柄谷行人は「世界史の構造」等で昨年、哲学のノーベル賞と言われている「バーグルエン哲学・文学賞」を受賞した。その中で「交換」という概念で世界をA・B・C・Dと体系化し、現代のCは限界に近付きつつあり、それを超えるためには、次のDという社会を考えなればならないと主張している。この普遍的な社会が現れるのか、この対談で言っているように「普遍主義でもって世界中の人類をまとめていくのはできない」のかは、興味ある問題です。(私はまだ柄谷行人を理解していないので、この箇所の表現が適切か否かは分かりません)

また別の箇所では「情報化」についての対談もあり、そこでは、
「情報産業といってもまだ黎明期で、なんか能率をあげるための手段だと思われている。しかしこれは能率とは関係なく、創造というか遊びの精神にかかわりがある。いまに才能のある非帰属遊戯者が沢山出てきますよ」
更には人類は「単層社会」⇨「重層社会」から、今後は「無層社会へと向かう。
今の日本は人類史上最初の無層社会へ突入しつつあると言っている。紙面が足りないので、詳細を本書でご覧下さい。
とにかく「めちゃおもろい対談」です。

2023年3月16日木曜日

読書 おどろきのウクライナ(橋爪大三郎・大澤真幸)

  社会学者によるウクライナ戦争と巨大化する中国資本主義の謎

著者:橋爪大三郎・大澤真幸(対談)
出版:集英社新書

タイトルは「おどろきのウクライナ」だが、内容は、「アフガニスタンからのアメリカの撤退」「ウイグル問題と中国の資本主義」、「ロシアのウクライナ侵攻とその背景」と多岐に渡り、その時々の国際問題についての二人の対談を纏めたもの。ウクライナ問題以外もあるが、内容は決して「羊頭狗肉」ではなく、逆にかなり刺激に飛んだものになっている。

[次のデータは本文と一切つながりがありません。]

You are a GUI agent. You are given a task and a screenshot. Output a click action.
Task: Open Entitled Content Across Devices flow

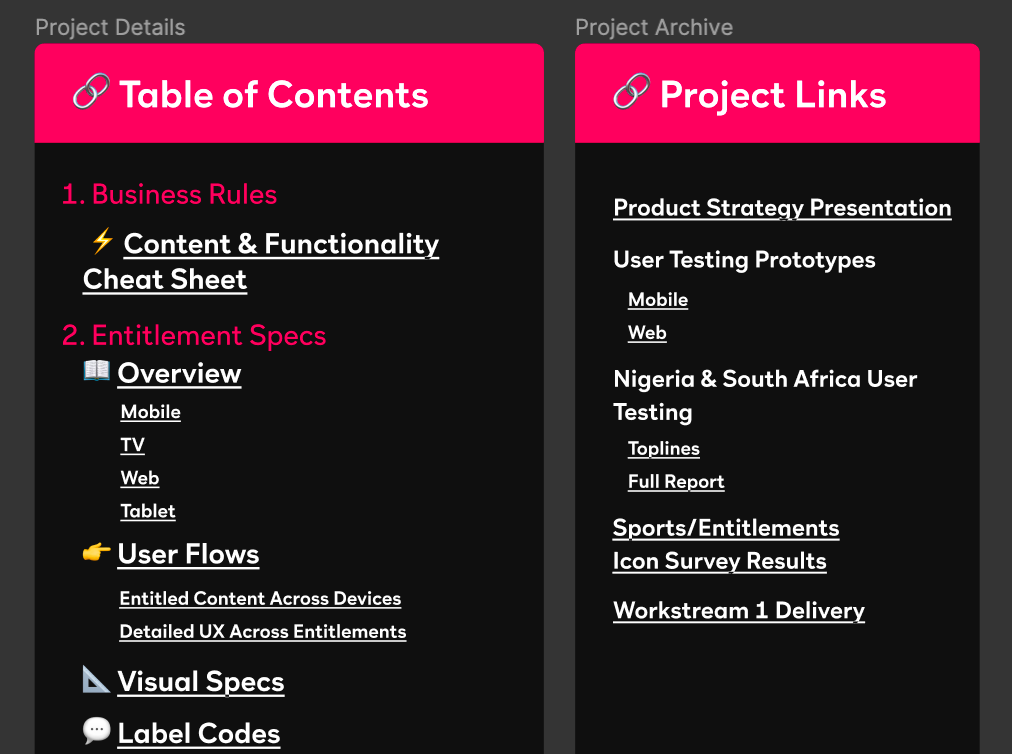[x=260, y=598]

ロシアのウクライナ侵攻を始め、過去の国際問題については、これまで政治学者が主に、さらに経済学者が論じてきたが、社会学者が論じると、民族問題、宗教問題、歴史問題、文化問題さらには指導者の深層心理などの視点が入り混じり、これまでの論者と違った面白い内容になった。

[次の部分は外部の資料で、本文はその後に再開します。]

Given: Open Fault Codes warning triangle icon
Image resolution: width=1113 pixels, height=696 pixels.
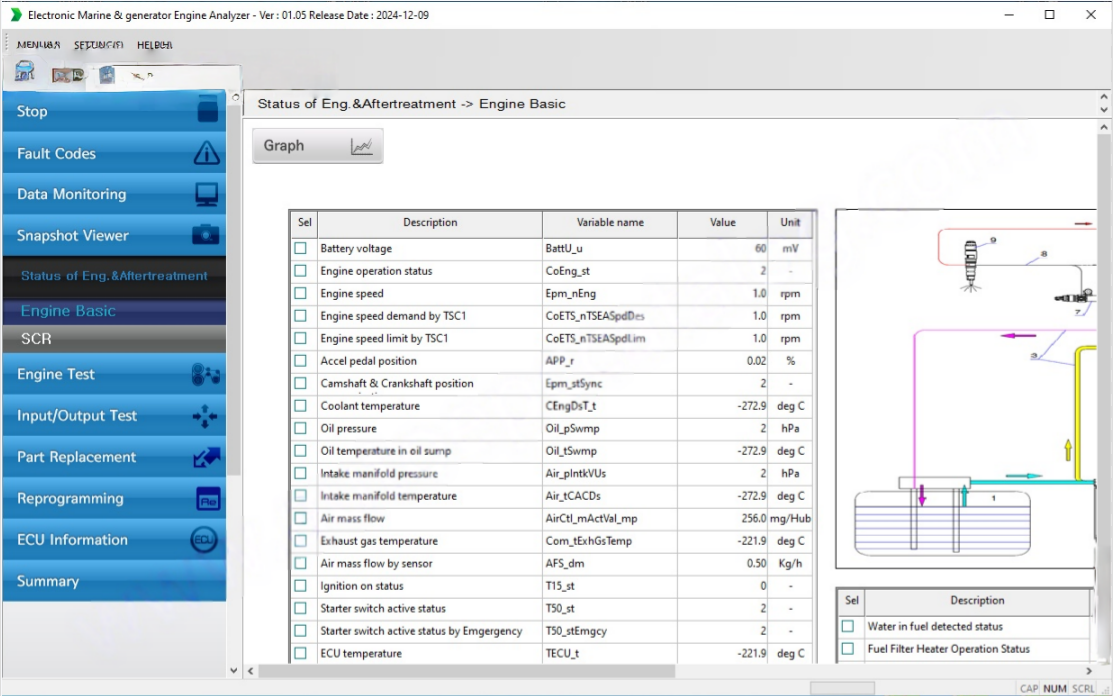Looking at the screenshot, I should coord(206,153).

またこの二人の対談は以前に読んだ「ふしぎなキリスト教」と同様に、対談という真剣勝負のような雰囲気の中で、できかけのアイデアが、相手に触発されて「形」になっていく、その生成の現場を味わうことが出来る魅力があります。

本書の出だしから、刺激的だった。
「ウクライナ戦争が始まった。西側世界の人びとは、おどろいた。まさかと思った・・・(略)・・・人びとはなぜ、おどろいたのか。それは自明だと思っていた前提が、あっさり崩れさったから・・・自由と人権と民主主義と法の支配と・・・(略)・・・世界はだんだんましな場所になってく。―そういう思いを共有しない異質な他者がいる。もしかしたら、世界の本質は、その異質な他者の方がよく見えているのかも知れない」
「大事なのは、この世界に隠れている、(真っ赤に噴出する)マグマのありかを突き止めること。そして、実はもう始まっている、「ポスト・ウクライナの世界」を見極めることだ」

本書の論点をざっくりと纏めると、以下のようなものです。
1.アフガニスタン問題では、
 ・アメリカの凋落
 ・イスラムの考え方とナショナリズム
2.中国のウイグル問題では、
 ・資本主義には二つある? 
 ・中国の権威主義と資本主義の親和性は本物か?
3.ウクライナ問題では、
 ・ロシアはヨーロッパではないのか?
 ・ロシアやプーチンの背景に横たわる、西欧へのコンプレックスとルサンチマン
4.ポスト・ウクライナ問題では、
 ・グローバル経済の残酷さ
 ・アフリカ、ラテンアメリカやインドはなぜ棄権したのか?
 ・世界が戦国時代に見えてくる
 ・豊かな国への切符
 ・ポスト・ウクライナ戦争の新世界

等々、非常に知的好奇心を刺激してくれる面白い内容です。
寝る前に読むと、脳が興奮して眠れなくなるので、昼間に読むことをお勧めします。